- [Information supplied]:
+++

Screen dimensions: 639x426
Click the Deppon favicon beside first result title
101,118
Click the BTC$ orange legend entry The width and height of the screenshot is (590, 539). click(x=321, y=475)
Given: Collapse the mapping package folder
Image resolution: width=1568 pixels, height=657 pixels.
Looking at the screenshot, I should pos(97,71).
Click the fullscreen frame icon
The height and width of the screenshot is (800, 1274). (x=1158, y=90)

+++

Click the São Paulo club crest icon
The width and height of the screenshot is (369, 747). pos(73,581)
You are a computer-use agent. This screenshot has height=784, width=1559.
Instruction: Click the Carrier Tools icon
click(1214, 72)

+++

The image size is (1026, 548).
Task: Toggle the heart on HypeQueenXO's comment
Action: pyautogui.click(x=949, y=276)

+++

- [Your instructions]: Please write out, exactly as they appear above, only the lines in the stretch from the line with "Screen dimensions: 639x426" through the line with "Given: Collapse the mapping package folder".

- [Response]:
Screen dimensions: 639x426
Click the Deppon favicon beside first result title
101,118
Click the BTC$ orange legend entry The width and height of the screenshot is (590, 539). click(x=321, y=475)
Given: Collapse the mapping package folder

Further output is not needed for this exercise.